AIM
Format the rows from the line containing "Given: Minimize the NetList window" up to and including the line containing "Looking at the" as a Markdown table with the columns Number and Record line, skipping blank lines. Leave the pictures out of the answer.

EXCERPTED DATA

- - -

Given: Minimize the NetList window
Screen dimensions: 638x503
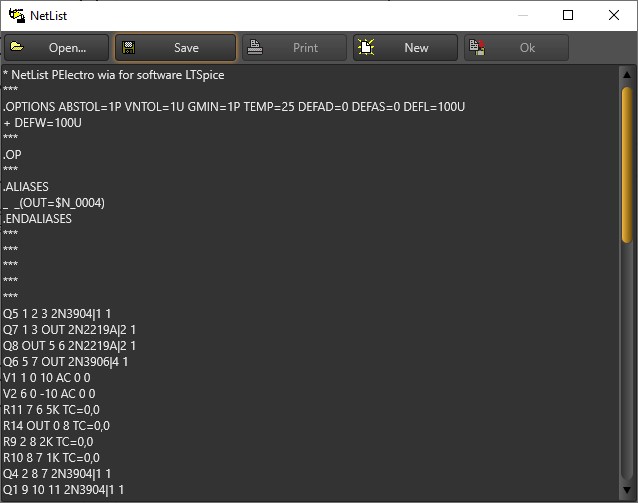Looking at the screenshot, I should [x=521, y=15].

- - -

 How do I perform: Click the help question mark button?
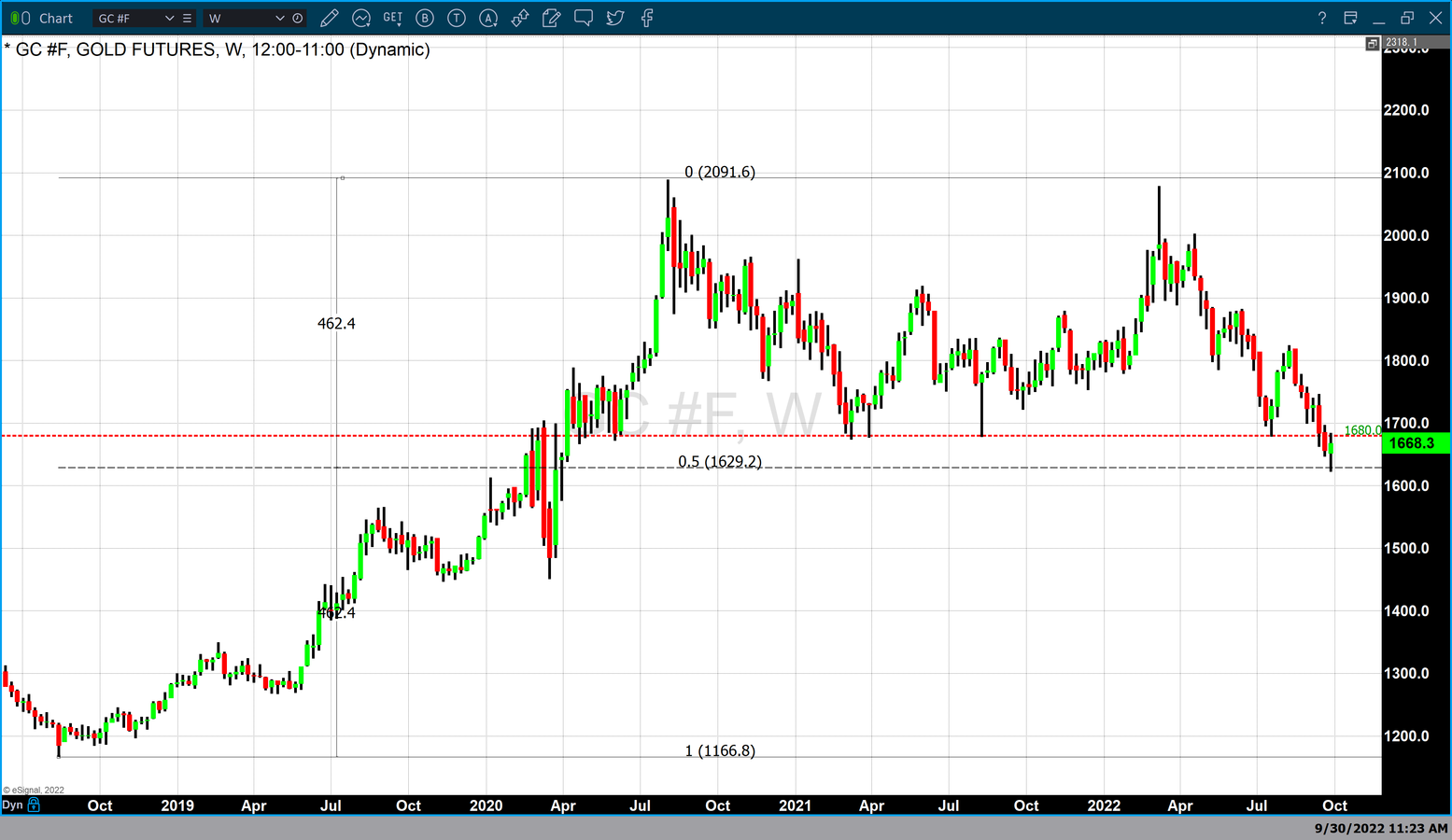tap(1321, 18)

- - -

RESPONSE TO THE TASK
| Number | Record line |
|---|---|
| 1 | Given: Minimize the NetList window |
| 2 | Screen dimensions: 638x503 |
| 3 | Looking at the screenshot, I should [x=521, y=15]. |